The absence of antibacterial activity does not mean that there is no potential of inhibiting microbes. It may be possible that the active compound was not in sufficient quantity or diluted with other non-antimicrobial compounds. Sometimes seasonal variations, geographical area, age of plant and method of extraction also influence the activity of the compound [18]. Extraction techniques are usually based on the chemical nature of compounds and their solubility in polar and non-polar solvents [19].

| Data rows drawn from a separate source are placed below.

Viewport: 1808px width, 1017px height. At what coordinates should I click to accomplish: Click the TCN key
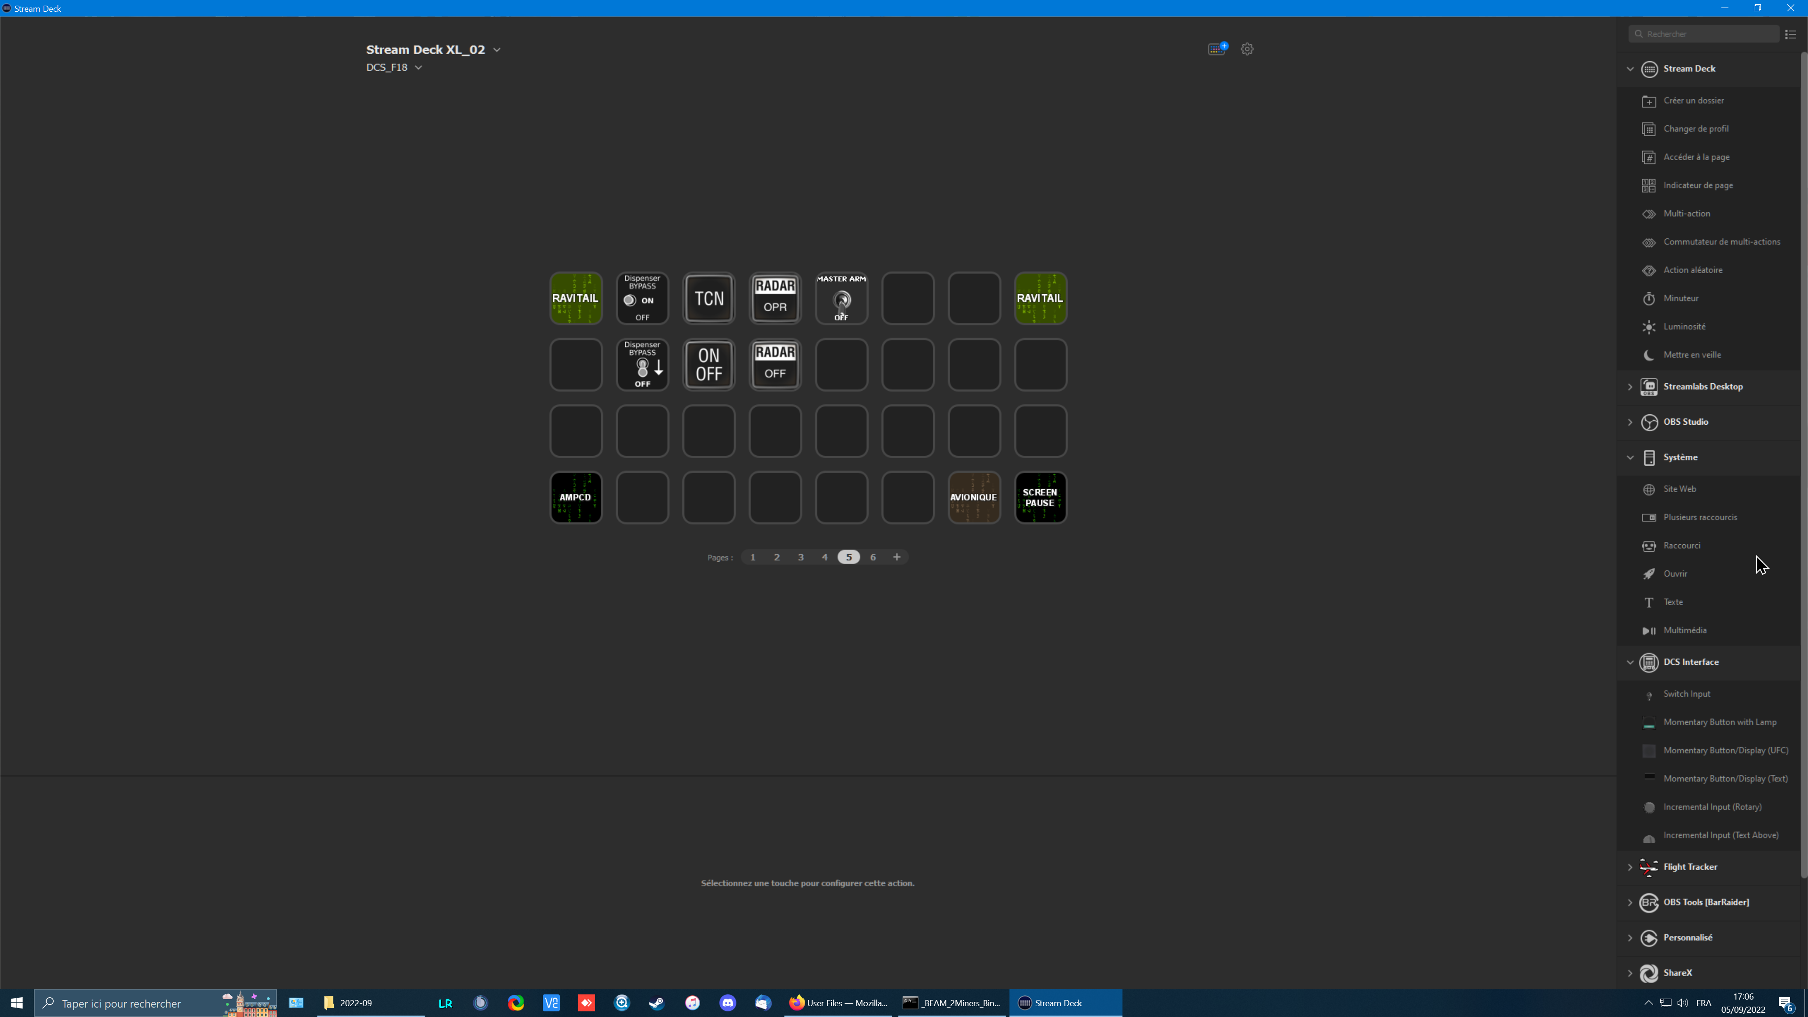click(x=709, y=298)
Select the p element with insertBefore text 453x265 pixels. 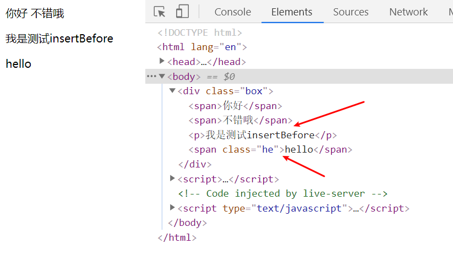263,135
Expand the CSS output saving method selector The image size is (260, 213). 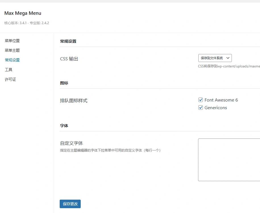pyautogui.click(x=215, y=58)
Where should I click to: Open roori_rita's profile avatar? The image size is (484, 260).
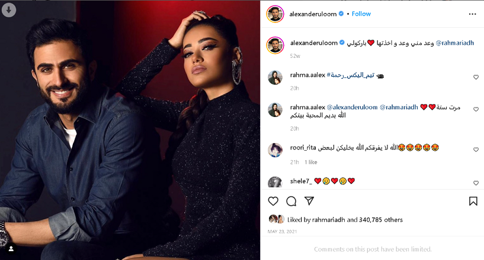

The approach of using antimicrobial substances that suppress the mechanism of antimicrobial resistance, hence increasing the efficiency of antimicrobial product, is known as synergism [20]. Synergistic combinations of different drugs or with herbal formulations play an important role in treating antibiotic resistance. Alkyl gallates are documented to possess resistance modifying action on various antibiotics against MRSA [21]. Therefore, we used different combinations of antibiotics with Methyl gallate. Our study exhibited strong synergistic combinations of Ciprofloxacin and Amoxycillin with Methyl gallate against MDR E. coli and MRSA, respectively. An earlier study explained synergistic combination of Ciprofloxacin and Methyl gallate against non-MDR S. typhi [22]. There are different mechanisms involved in the augmentation of the antibacterial activity of antibiotics by natural compounds such as interaction on multiple target sites in bacteria; bioavailability and solubility of antibiotics or aimed for a specific bacterial resistance mechanism [23]. These interactions prevent the activity of drugs from enzyme degradation and alterations in transport proteins, thus bypassing the mechanism of antimicrobial resistance [24]. Amoxycillin is a β-lactam antibiotic that inhibits bacterial cell wall synthesis by binding one or more of the penicillin-binding proteins (PBPs). Stimulation of mecA gene and gene variants resulted in the formation of PBP2a, which attaches to lower affinity with antibiotics and leads to drug resistance [25]. We assume that methyl gallate interferes with the synthesis of PBP2a in cell wall of bacteria. This could be the explanation of synergistic combinations in the present study.